*EXERCISE PROMPT*.
Rewrite every line of the entries below as a JSON array of strings, with one string for each line and blank lines omitted.

--- --- ---

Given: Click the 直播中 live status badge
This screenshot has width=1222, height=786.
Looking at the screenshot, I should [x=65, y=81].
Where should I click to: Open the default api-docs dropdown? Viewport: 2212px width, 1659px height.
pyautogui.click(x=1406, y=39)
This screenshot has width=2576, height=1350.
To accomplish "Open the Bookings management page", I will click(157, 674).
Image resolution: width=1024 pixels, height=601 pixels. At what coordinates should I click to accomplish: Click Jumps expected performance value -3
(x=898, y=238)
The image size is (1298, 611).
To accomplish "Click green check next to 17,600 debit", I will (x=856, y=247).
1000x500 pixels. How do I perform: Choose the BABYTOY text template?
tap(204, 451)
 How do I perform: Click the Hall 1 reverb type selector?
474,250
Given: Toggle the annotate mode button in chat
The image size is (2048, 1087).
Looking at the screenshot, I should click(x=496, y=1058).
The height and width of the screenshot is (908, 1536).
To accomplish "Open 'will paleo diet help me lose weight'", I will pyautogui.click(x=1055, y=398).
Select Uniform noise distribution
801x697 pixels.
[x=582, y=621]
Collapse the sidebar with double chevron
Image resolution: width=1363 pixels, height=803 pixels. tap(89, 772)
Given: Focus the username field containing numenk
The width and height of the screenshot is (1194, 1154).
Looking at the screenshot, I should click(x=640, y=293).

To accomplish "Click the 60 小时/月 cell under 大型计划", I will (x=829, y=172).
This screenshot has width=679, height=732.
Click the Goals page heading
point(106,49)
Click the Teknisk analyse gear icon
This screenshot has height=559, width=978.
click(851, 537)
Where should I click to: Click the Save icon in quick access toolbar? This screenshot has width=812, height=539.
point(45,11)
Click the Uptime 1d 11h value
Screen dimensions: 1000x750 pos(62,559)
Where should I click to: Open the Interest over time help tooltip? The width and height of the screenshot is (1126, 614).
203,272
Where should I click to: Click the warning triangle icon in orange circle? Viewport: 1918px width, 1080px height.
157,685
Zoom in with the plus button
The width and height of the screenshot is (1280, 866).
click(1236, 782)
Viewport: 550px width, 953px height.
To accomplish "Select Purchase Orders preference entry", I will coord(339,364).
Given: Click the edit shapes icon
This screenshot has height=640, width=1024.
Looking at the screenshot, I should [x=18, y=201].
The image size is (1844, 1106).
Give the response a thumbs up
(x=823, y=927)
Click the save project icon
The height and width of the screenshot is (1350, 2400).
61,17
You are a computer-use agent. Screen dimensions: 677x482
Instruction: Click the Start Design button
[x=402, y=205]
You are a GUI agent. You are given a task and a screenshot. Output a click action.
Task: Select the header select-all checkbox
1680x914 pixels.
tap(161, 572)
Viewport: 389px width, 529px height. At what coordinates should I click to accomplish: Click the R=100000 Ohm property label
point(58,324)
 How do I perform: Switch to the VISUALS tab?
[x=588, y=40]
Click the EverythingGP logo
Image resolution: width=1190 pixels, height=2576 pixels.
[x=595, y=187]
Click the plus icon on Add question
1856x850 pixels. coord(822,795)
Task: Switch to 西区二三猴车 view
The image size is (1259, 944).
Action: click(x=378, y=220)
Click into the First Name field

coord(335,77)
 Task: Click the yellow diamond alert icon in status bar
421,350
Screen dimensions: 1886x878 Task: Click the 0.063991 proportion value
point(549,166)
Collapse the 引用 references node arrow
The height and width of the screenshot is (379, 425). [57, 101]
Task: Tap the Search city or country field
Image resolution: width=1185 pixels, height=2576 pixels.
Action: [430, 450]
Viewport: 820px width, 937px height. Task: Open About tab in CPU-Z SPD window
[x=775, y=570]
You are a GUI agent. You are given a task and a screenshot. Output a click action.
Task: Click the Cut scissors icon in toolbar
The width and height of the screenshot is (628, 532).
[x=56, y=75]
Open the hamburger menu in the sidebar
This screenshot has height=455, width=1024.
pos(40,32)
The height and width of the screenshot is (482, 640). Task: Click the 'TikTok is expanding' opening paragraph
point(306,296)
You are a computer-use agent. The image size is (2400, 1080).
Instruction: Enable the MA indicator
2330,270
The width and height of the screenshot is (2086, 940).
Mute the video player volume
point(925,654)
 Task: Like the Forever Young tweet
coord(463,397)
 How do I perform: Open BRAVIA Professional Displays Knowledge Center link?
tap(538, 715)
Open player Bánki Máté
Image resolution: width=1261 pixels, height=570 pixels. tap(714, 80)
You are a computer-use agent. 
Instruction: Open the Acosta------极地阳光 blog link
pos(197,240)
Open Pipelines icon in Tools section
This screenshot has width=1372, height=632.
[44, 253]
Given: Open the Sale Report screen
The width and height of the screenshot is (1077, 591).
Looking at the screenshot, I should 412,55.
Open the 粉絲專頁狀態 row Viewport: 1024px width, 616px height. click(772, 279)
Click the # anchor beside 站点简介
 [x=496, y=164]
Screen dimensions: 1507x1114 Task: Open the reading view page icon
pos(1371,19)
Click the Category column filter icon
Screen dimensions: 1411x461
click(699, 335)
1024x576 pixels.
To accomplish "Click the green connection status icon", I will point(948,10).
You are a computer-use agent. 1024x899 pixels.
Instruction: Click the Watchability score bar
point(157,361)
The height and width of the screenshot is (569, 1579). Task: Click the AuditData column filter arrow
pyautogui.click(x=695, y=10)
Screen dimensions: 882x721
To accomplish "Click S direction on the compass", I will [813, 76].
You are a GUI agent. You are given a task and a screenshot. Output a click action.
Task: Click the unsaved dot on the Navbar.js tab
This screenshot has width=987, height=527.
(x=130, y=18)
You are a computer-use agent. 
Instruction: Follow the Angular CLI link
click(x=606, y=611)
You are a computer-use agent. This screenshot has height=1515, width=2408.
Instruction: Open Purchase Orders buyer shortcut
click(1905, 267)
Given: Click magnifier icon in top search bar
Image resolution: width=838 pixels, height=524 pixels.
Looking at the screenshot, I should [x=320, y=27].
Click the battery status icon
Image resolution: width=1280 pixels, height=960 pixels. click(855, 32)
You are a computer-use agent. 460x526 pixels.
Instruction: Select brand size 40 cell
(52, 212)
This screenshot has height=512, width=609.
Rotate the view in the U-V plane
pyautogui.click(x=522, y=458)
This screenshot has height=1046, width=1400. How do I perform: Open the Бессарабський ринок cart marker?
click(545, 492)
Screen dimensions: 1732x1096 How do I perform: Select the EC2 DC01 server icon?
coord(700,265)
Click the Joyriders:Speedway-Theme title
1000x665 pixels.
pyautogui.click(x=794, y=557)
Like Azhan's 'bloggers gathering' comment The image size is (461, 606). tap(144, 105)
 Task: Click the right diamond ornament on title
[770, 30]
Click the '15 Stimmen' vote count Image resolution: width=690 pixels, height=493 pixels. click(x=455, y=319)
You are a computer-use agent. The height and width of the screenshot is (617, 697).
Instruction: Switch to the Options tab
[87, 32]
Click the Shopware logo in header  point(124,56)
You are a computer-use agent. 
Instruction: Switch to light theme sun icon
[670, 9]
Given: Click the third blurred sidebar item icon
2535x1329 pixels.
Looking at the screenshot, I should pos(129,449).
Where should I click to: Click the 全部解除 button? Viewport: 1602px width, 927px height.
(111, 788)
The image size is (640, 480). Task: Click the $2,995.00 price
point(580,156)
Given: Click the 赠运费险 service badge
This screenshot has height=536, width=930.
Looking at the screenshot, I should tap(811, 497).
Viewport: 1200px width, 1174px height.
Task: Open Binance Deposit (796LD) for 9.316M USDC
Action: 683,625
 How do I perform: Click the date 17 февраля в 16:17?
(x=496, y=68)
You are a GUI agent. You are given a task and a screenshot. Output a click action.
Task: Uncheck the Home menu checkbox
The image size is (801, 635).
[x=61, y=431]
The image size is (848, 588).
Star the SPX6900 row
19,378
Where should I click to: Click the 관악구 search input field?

--- --- ---

*WRITTEN REPLY*.
[
  "Given: Click the 直播中 live status badge",
  "This screenshot has width=1222, height=786.",
  "Looking at the screenshot, I should [x=65, y=81].",
  "Where should I click to: Open the default api-docs dropdown? Viewport: 2212px width, 1659px height.",
  "pyautogui.click(x=1406, y=39)",
  "This screenshot has width=2576, height=1350.",
  "To accomplish \"Open the Bookings management page\", I will click(157, 674).",
  "Image resolution: width=1024 pixels, height=601 pixels. At what coordinates should I click to accomplish: Click Jumps expected performance value -3",
  "(x=898, y=238)",
  "The image size is (1298, 611).",
  "To accomplish \"Click green check next to 17,600 debit\", I will (x=856, y=247).",
  "1000x500 pixels. How do I perform: Choose the BABYTOY text template?",
  "tap(204, 451)",
  " How do I perform: Click the Hall 1 reverb type selector?",
  "474,250",
  "Given: Toggle the annotate mode button in chat",
  "The image size is (2048, 1087).",
  "Looking at the screenshot, I should click(x=496, y=1058).",
  "The height and width of the screenshot is (908, 1536).",
  "To accomplish \"Open 'will paleo diet help me lose weight'\", I will pyautogui.click(x=1055, y=398).",
  "Select Uniform noise distribution",
  "801x697 pixels.",
  "[x=582, y=621]",
  "Collapse the sidebar with double chevron",
  "Image resolution: width=1363 pixels, height=803 pixels. tap(89, 772)",
  "Given: Focus the username field containing numenk",
  "The width and height of the screenshot is (1194, 1154).",
  "Looking at the screenshot, I should click(x=640, y=293).",
  "To accomplish \"Click the 60 小时/月 cell under 大型计划\", I will (x=829, y=172).",
  "This screenshot has width=679, height=732.",
  "Click the Goals page heading",
  "point(106,49)",
  "Click the Teknisk analyse gear icon",
  "This screenshot has height=559, width=978.",
  "click(851, 537)",
  "Where should I click to: Click the Save icon in quick access toolbar? This screenshot has width=812, height=539.",
  "point(45,11)",
  "Click the Uptime 1d 11h value",
  "Screen dimensions: 1000x750 pos(62,559)",
  "Where should I click to: Open the Interest over time help tooltip? The width and height of the screenshot is (1126, 614).",
  "203,272",
  "Where should I click to: Click the warning triangle icon in orange circle? Viewport: 1918px width, 1080px height.",
  "157,685",
  "Zoom in with the plus button",
  "The width and height of the screenshot is (1280, 866).",
  "click(1236, 782)",
  "Viewport: 550px width, 953px height.",
  "To accomplish \"Select Purchase Orders preference entry\", I will coord(339,364).",
  "Given: Click the edit shapes icon",
  "This screenshot has height=640, width=1024.",
  "Looking at the screenshot, I should [x=18, y=201].",
  "The image size is (1844, 1106).",
  "Give the response a thumbs up",
  "(x=823, y=927)",
  "Click the save project icon",
  "The height and width of the screenshot is (1350, 2400).",
  "61,17",
  "You are a computer-use agent. Screen dimensions: 677x482",
  "Instruction: Click the Start Design button",
  "[x=402, y=205]",
  "You are a GUI agent. You are given a task and a screenshot. Output a click action.",
  "Task: Select the header select-all checkbox",
  "1680x914 pixels.",
  "tap(161, 572)",
  "Viewport: 389px width, 529px height. At what coordinates should I click to accomplish: Click the R=100000 Ohm property label",
  "point(58,324)",
  " How do I perform: Switch to the VISUALS tab?",
  "[x=588, y=40]",
  "Click the EverythingGP logo",
  "Image resolution: width=1190 pixels, height=2576 pixels.",
  "[x=595, y=187]",
  "Click the plus icon on Add question",
  "1856x850 pixels. coord(822,795)",
  "Task: Switch to 西区二三猴车 view",
  "The image size is (1259, 944).",
  "Action: click(x=378, y=220)",
  "Click into the First Name field",
  "coord(335,77)",
  " Task: Click the yellow diamond alert icon in status bar",
  "421,350",
  "Screen dimensions: 1886x878 Task: Click the 0.063991 proportion value",
  "point(549,166)",
  "Collapse the 引用 references node arrow",
  "The height and width of the screenshot is (379, 425). [57, 101]",
  "Task: Tap the Search city or country field",
  "Image resolution: width=1185 pixels, height=2576 pixels.",
  "Action: [430, 450]",
  "Viewport: 820px width, 937px height. Task: Open About tab in CPU-Z SPD window",
  "[x=775, y=570]",
  "You are a GUI agent. You are given a task and a screenshot. Output a click action.",
  "Task: Click the Cut scissors icon in toolbar",
  "The width and height of the screenshot is (628, 532).",
  "[x=56, y=75]",
  "Open the hamburger menu in the sidebar",
  "This screenshot has height=455, width=1024.",
  "pos(40,32)",
  "The height and width of the screenshot is (482, 640). Task: Click the 'TikTok is expanding' opening paragraph",
  "point(306,296)",
  "You are a computer-use agent. The image size is (2400, 1080).",
  "Instruction: Enable the MA indicator",
  "2330,270",
  "The width and height of the screenshot is (2086, 940).",
  "Mute the video player volume",
  "point(925,654)",
  " Task: Like the Forever Young tweet",
  "coord(463,397)",
  " How do I perform: Open BRAVIA Professional Displays Knowledge Center link?",
  "tap(538, 715)",
  "Open player Bánki Máté",
  "Image resolution: width=1261 pixels, height=570 pixels. tap(714, 80)",
  "You are a computer-use agent. ",
  "Instruction: Open the Acosta------极地阳光 blog link",
  "pos(197,240)",
  "Open Pipelines icon in Tools section",
  "This screenshot has width=1372, height=632.",
  "[44, 253]",
  "Given: Open the Sale Report screen",
  "The width and height of the screenshot is (1077, 591).",
  "Looking at the screenshot, I should 412,55.",
  "Open the 粉絲專頁狀態 row Viewport: 1024px width, 616px height. click(772, 279)",
  "Click the # anchor beside 站点简介",
  " [x=496, y=164]",
  "Screen dimensions: 1507x1114 Task: Open the reading view page icon",
  "pos(1371,19)",
  "Click the Category column filter icon",
  "Screen dimensions: 1411x461",
  "click(699, 335)",
  "1024x576 pixels.",
  "To accomplish \"Click the green connection status icon\", I will point(948,10).",
  "You are a computer-use agent. 1024x899 pixels.",
  "Instruction: Click the Watchability score bar",
  "point(157,361)",
  "The height and width of the screenshot is (569, 1579). Task: Click the AuditData column filter arrow",
  "pyautogui.click(x=695, y=10)",
  "Screen dimensions: 882x721",
  "To accomplish \"Click S direction on the compass\", I will [813, 76].",
  "You are a GUI agent. You are given a task and a screenshot. Output a click action.",
  "Task: Click the unsaved dot on the Navbar.js tab",
  "This screenshot has width=987, height=527.",
  "(x=130, y=18)",
  "You are a computer-use agent. ",
  "Instruction: Follow the Angular CLI link",
  "click(x=606, y=611)",
  "You are a computer-use agent. This screenshot has height=1515, width=2408.",
  "Instruction: Open Purchase Orders buyer shortcut",
  "click(1905, 267)",
  "Given: Click magnifier icon in top search bar",
  "Image resolution: width=838 pixels, height=524 pixels.",
  "Looking at the screenshot, I should [x=320, y=27].",
  "Click the battery status icon",
  "Image resolution: width=1280 pixels, height=960 pixels. click(855, 32)",
  "You are a computer-use agent. 460x526 pixels.",
  "Instruction: Select brand size 40 cell",
  "(52, 212)",
  "This screenshot has height=512, width=609.",
  "Rotate the view in the U-V plane",
  "pyautogui.click(x=522, y=458)",
  "This screenshot has height=1046, width=1400. How do I perform: Open the Бессарабський ринок cart marker?",
  "click(545, 492)",
  "Screen dimensions: 1732x1096 How do I perform: Select the EC2 DC01 server icon?",
  "coord(700,265)",
  "Click the Joyriders:Speedway-Theme title",
  "1000x665 pixels.",
  "pyautogui.click(x=794, y=557)",
  "Like Azhan's 'bloggers gathering' comment The image size is (461, 606). tap(144, 105)",
  " Task: Click the right diamond ornament on title",
  "[770, 30]",
  "Click the '15 Stimmen' vote count Image resolution: width=690 pixels, height=493 pixels. click(x=455, y=319)",
  "You are a computer-use agent. The height and width of the screenshot is (617, 697).",
  "Instruction: Switch to the Options tab",
  "[87, 32]",
  "Click the Shopware logo in header  point(124,56)",
  "You are a computer-use agent. ",
  "Instruction: Switch to light theme sun icon",
  "[670, 9]",
  "Given: Click the third blurred sidebar item icon",
  "2535x1329 pixels.",
  "Looking at the screenshot, I should pos(129,449).",
  "Where should I click to: Click the 全部解除 button? Viewport: 1602px width, 927px height.",
  "(111, 788)",
  "The image size is (640, 480). Task: Click the $2,995.00 price",
  "point(580,156)",
  "Given: Click the 赠运费险 service badge",
  "This screenshot has height=536, width=930.",
  "Looking at the screenshot, I should tap(811, 497).",
  "Viewport: 1200px width, 1174px height.",
  "Task: Open Binance Deposit (796LD) for 9.316M USDC",
  "Action: 683,625",
  " How do I perform: Click the date 17 февраля в 16:17?",
  "(x=496, y=68)",
  "You are a GUI agent. You are given a task and a screenshot. Output a click action.",
  "Task: Uncheck the Home menu checkbox",
  "The image size is (801, 635).",
  "[x=61, y=431]",
  "The image size is (848, 588).",
  "Star the SPX6900 row",
  "19,378",
  "Where should I click to: Click the 관악구 search input field?"
]